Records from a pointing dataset
>> start

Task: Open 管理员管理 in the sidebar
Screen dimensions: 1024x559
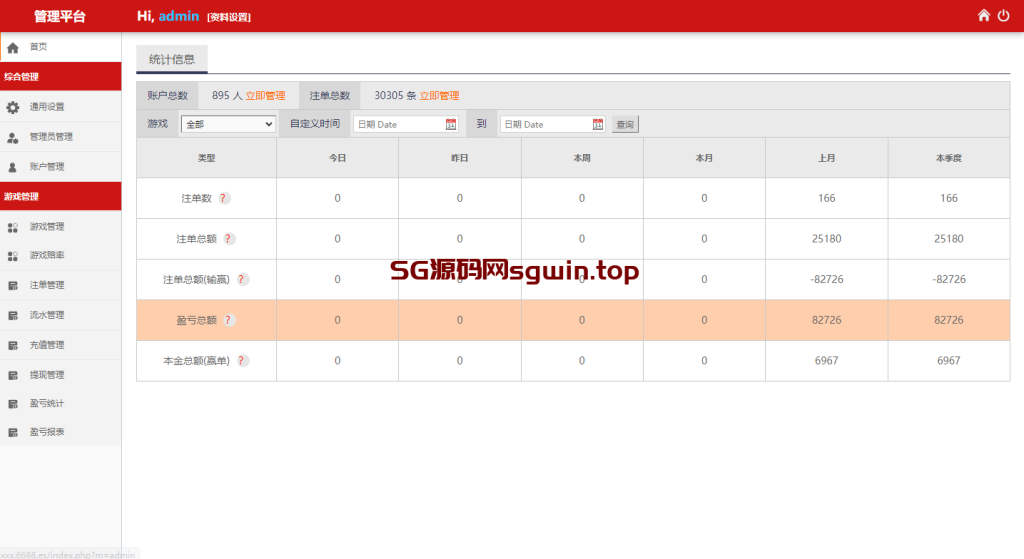Action: (x=51, y=137)
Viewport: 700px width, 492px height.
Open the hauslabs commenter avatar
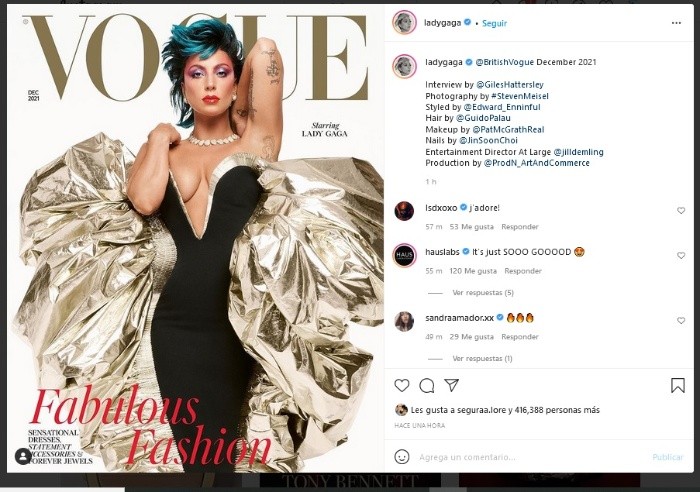(x=404, y=255)
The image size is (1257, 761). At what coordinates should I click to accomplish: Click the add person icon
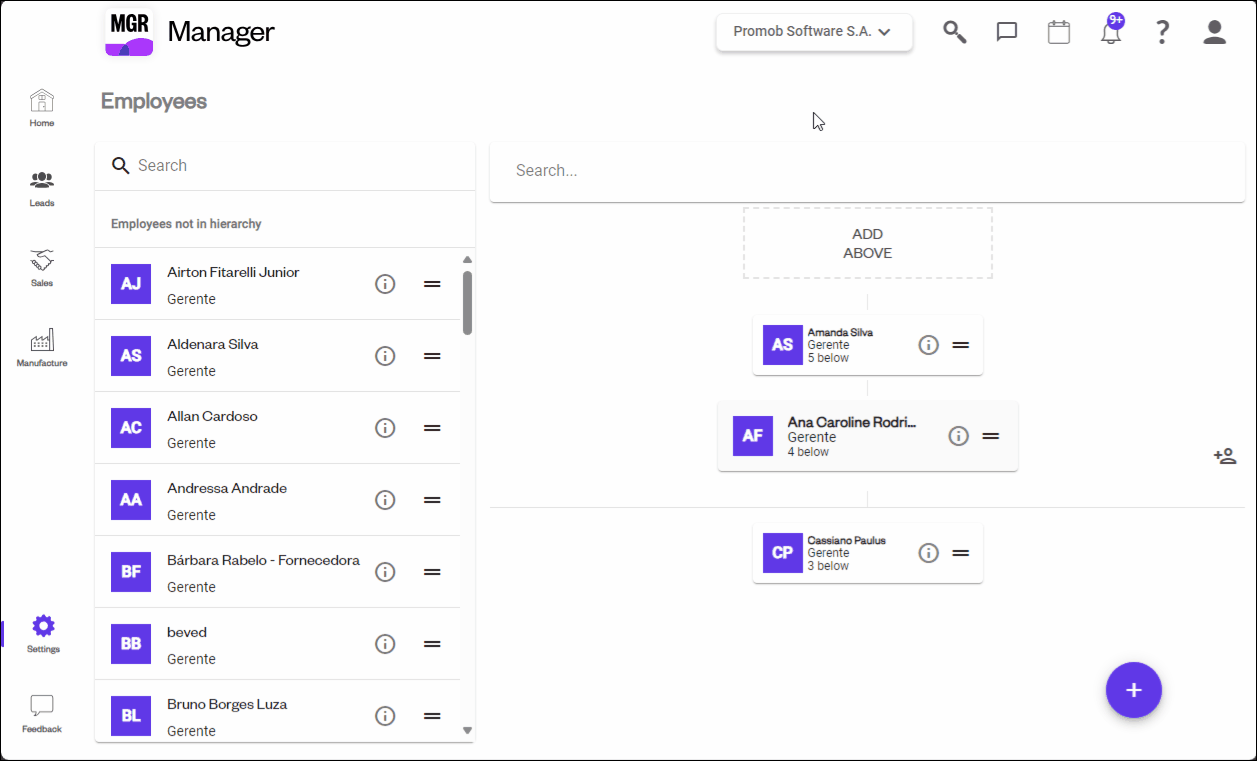[x=1225, y=456]
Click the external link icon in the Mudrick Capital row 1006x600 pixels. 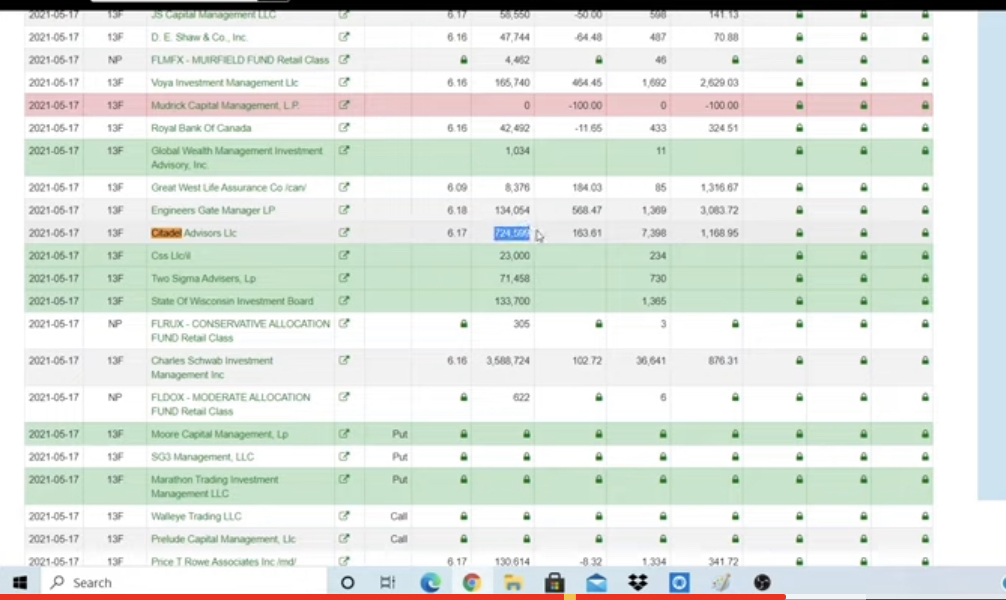[x=344, y=105]
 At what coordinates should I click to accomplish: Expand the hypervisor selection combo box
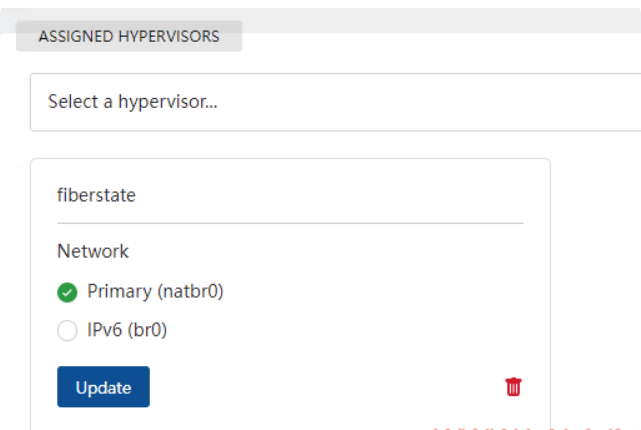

>> end

Gather and copy out every line of the entries above that contains the word "should".

● **Reply**:
The image size is (1257, 761). At what coordinates should I click to accomplish: Click the add person icon
 At what coordinates should I click to accomplish: Expand the hypervisor selection combo box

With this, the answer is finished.